The coordination with other scripts running on other nodes, is handled
by the use of POSIX locks. All the instances of the script will attempt
to lock the lock\_file which is essentialy an empty file with the job
name, and one which gets the lock will take the snapshot.

To prevent redoing a done task, the script will make use of the mtime
attribute of the entry. At the beginning execution, the script would
have saved its start time. Once the script obtains the lock on the
lock\_file, before taking the snapshot, it compares the mtime of the
entry with the start time. The snapshot will only be taken if the mtime
is smaller than start time. Once the snapshot command completes, the
script will update the mtime of the lock\_file to the current time
before unlocking.

If a snapshot command fails, the script will log the failure (in syslog)
and continue with its operation. It will not attempt to retry the failed
snapshot in the current schedule, but will attempt it again in the next
schedules. It is left to the administrator to monitor the logs and
decide what to do after a failure.

Assumptions and Limitations
---------------------------

It is assumed that all nodes in the have their times synced using NTP or
any other mechanism. This is a hard requirement for this feature to
work.

The administrator needs to have python2.7 or higher installed, as well
as the argparse module installed, to be able to use the helper
script(snap\_scheduler.py).

There is a latency of one minute, between providing a command by the
helper script and that command taking effect. Hence, currently we do not
support snapshot schedules with per minute granularity.
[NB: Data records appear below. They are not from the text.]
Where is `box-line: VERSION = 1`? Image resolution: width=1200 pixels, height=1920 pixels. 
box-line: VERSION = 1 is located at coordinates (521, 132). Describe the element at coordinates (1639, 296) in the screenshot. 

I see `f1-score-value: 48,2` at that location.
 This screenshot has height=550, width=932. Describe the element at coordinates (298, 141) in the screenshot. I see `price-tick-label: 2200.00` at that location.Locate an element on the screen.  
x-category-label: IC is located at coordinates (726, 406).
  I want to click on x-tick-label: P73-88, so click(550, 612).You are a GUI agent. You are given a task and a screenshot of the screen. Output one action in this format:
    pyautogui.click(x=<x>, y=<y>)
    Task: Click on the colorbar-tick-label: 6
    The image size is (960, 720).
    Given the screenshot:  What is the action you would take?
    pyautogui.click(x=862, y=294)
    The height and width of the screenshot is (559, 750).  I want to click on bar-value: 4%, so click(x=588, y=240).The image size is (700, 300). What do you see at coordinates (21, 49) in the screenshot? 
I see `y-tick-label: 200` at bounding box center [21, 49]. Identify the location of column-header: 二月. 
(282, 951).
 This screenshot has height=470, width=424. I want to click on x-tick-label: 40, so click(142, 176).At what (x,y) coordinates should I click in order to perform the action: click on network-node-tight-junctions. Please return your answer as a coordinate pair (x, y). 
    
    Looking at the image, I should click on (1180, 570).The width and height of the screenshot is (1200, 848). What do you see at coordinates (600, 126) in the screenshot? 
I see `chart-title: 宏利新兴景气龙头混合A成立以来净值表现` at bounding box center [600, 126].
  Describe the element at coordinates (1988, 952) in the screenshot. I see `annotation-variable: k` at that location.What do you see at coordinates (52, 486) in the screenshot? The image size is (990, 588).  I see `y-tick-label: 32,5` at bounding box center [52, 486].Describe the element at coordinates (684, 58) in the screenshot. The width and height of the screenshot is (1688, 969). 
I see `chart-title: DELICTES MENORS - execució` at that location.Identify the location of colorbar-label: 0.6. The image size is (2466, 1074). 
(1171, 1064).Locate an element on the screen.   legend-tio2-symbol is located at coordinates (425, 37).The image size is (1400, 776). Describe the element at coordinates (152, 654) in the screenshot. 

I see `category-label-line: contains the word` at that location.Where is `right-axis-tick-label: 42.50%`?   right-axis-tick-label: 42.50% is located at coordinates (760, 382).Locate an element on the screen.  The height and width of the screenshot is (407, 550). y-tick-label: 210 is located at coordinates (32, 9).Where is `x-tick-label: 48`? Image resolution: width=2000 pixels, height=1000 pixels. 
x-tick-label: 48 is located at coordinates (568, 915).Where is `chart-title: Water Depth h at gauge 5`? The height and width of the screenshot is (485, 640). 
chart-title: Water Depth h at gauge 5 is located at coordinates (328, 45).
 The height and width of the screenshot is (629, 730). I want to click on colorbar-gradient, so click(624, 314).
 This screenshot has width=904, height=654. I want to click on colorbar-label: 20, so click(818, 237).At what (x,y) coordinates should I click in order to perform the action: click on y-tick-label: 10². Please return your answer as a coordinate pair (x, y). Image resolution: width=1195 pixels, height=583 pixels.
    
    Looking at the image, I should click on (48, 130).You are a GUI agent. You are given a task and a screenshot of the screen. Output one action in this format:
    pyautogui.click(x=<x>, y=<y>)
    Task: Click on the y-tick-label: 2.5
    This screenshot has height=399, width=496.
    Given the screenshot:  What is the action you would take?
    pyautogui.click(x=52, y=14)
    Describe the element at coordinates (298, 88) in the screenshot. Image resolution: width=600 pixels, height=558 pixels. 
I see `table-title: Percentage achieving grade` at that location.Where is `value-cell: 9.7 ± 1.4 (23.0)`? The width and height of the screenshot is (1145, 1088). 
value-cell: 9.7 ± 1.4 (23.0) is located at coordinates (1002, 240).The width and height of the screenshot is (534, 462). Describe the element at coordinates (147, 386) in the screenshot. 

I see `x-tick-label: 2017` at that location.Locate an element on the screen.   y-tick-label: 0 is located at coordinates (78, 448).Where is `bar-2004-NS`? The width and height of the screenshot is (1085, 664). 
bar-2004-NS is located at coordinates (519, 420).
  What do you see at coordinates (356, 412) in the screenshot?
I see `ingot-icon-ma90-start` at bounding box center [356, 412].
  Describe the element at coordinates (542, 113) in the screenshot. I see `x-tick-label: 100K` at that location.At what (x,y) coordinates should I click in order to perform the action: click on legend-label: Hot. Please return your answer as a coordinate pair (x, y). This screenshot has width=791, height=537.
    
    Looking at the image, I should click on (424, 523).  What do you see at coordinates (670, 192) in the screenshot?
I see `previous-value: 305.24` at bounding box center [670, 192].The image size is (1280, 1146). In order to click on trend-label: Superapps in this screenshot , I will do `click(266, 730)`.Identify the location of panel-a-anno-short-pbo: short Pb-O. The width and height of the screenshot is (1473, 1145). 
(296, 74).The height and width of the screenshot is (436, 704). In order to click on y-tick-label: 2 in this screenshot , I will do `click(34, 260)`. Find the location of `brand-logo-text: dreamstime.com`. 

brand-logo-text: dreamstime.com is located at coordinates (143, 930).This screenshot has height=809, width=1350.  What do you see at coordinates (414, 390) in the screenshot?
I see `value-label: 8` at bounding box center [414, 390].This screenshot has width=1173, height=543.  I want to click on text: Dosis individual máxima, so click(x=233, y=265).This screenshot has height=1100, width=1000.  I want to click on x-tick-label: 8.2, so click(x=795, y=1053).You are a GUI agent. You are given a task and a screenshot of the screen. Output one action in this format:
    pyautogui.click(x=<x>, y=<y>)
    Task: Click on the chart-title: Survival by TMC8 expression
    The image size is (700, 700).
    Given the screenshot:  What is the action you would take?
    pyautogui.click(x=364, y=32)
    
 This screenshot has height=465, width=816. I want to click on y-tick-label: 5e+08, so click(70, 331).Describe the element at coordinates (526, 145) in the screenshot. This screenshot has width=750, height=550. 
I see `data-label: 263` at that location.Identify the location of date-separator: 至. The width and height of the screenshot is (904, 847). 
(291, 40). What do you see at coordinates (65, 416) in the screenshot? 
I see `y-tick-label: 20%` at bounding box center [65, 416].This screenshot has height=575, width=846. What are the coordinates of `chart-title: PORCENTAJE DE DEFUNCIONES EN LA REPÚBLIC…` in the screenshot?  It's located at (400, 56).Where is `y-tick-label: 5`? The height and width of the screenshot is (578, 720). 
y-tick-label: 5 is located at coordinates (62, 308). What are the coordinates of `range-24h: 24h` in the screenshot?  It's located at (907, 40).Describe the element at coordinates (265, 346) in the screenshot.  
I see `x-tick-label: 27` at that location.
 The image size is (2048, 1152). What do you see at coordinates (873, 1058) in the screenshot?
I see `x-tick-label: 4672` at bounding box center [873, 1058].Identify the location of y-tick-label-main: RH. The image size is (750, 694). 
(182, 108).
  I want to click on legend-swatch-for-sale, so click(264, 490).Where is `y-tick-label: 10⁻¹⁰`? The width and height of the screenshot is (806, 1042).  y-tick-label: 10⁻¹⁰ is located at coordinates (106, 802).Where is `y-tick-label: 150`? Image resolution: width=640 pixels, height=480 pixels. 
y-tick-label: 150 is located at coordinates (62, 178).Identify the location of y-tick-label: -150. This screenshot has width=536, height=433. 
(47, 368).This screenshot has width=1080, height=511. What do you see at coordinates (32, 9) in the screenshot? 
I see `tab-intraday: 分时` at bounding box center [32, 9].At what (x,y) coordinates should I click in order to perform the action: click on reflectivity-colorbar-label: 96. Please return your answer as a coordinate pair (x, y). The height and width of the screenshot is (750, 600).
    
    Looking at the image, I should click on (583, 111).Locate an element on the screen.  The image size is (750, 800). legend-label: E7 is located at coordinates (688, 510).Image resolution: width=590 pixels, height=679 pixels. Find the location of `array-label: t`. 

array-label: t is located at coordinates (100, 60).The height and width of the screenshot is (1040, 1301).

The administrator can however leverage the scheduler to schedule
snapshots with granularity of
half-hourly/hourly/daily/weekly/monthly/yearly periodic intervals. They
can also schedule snapshots, which are customised mentioning which
minute of the hour, which day of the week, which week of the month, and
which month of the year, they want to schedule the snapshot operation.